I love working with women. They often tell me that after having a baby, they feel as though they’ve lost themselves. They become confused about who they are. Are they a mum? Are they a working parent? Their sense of “me” is no longer clear. With more women having babies later in life, I suspect this issue crops up a lot.
Let me tell you about Tania …
Tania had a senior role in a large corporate organisation. It was at the time when “hot desking” was in vogue. She worked for the organisation for about 10 years when she was about to go on maternity leave. But as she packed her things, she was told to take all her work stuff home. This meant she needed several packing boxes, which her husband had to collect! Tania felt as though she was packing up her life and putting it into those boxes, never to be seen again. It made her feel worse than she already did. As a first-time mum, she was nervous, wondering how she would cope with staying at home and unsure about what was to come. Not the best experience.
After about four months, while at home on maternity leave, Tania’s colleagues and internal clients started “popping in” to see the baby – and to “pick her brain” about work-related issues. She felt like she was in The Twilight Zone. At about the six-month mark, her boss called to ask if she would come back to work early, as one of the organisation’s projects was not doing well, and they felt Tania was the right person to “fix” it.
That’s when Tania called me.
After we talked through the issues, Tania decided she really wanted to do the job. Although she would be cutting her maternity leave short, she could negotiate a staggered return to work and shorter days. Tania set firm boundaries so she could return to work in an organised way. This worked, and she concentrated on turning the project “the right way up”.
Still, something was missing for Tania …
She was caught between being happy to be back at work and wanting to be home with her daughter. She knew she needed to keep her brain ticking, yet felt that constant “tug” of her daughter being at childcare. Not only this, because her priorities had shifted, the work that had previously seemed super important to her was no longer as motivating.

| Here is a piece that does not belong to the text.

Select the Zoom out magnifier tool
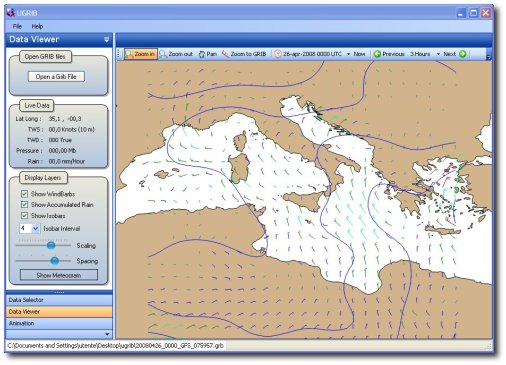This screenshot has height=365, width=506. coord(163,54)
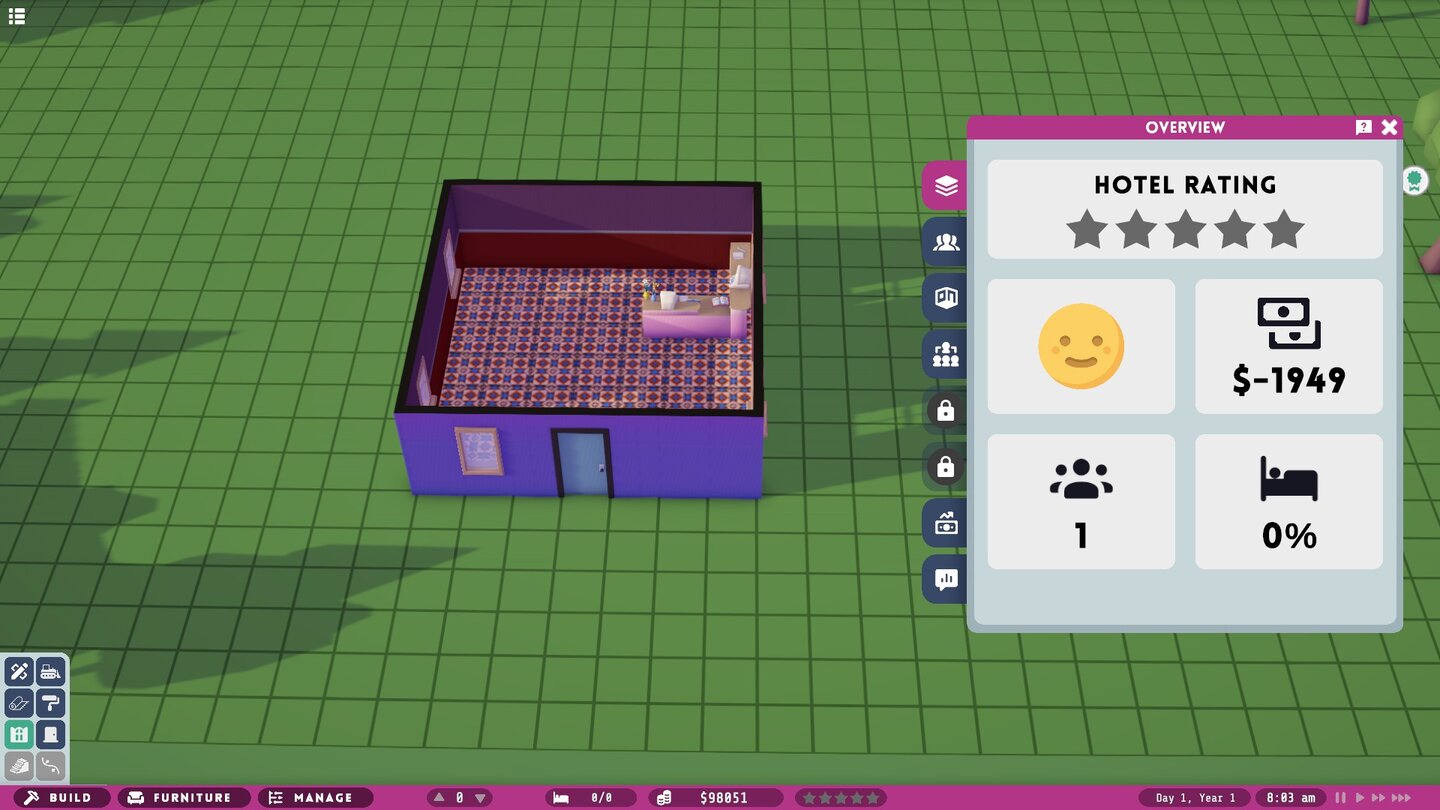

Here are three things we did:
- We looked at Tania’s strengths.
- We looked at roles and organisations.
- We got to work.
Tania and I worked through her strengths. We explored what type of role and organisation she wanted to work for, and identified her transferable skills. Through this process, Tania decided she wanted to change roles completely and try a new industry. She had her mojo and motivation back and actively started looking for a position that would satisfy each part of her life: loyal worker, mother, and wife.
We updated her LinkedIn profile, and Tania found it pretty easy to jot down 30 organisations she would have been happy to work for. She researched those companies and reached out to people to find out if the companies were as good in real life as they were on paper.
While corporate Australia is moving forward when it comes to maternity and paternity leave, I think we have a way to go to help women as they prepare to have their children, especially their first child.
I know this first hand from when I went to have my first baby …
I had been with my organisation for 10 years. I was valued as an employee, I was a solid organisational citizen, I was an engaged and happy employee, and my team was engaged and happy. But going on maternity leave for the first time was pretty daunting. I had no idea what to expect – there’s no mother’s manual (wouldn’t that be ace!), and you don’t actually know how you are going to go.
What makes matters more complicated is when you have waited a while to have a baby, and have pushed your career as far as possible before bub’s arrival. If this is the case, chances are, your identity is wrapped up in your career. You probably lack a more holistic approach to life in general.
It’s an exciting time when you are pregnant (especially with your first), but it can be daunting.
I was blessed with a great mentor, who helped me prepare for not using my work skills all day. She helped me realise that although I had no idea what I would be doing as a mum, I would certainly gain more confidence as the days passed (she was not wrong). She also helped me understand that it was okay to put my career on the backburner while I enjoyed the experience of being a mum, and who knew what I might have thought about my career after having my baby?
How about you? Have you had a similar experience, or are you preparing for maternity leave now?
After the baby comes and the dust settles, and you start thinking about returning to work, you may find that the passion and purpose you previously felt have faded. If so, it’s a great time to reach out your network, learn about other people’s experiences, and find out what your options are.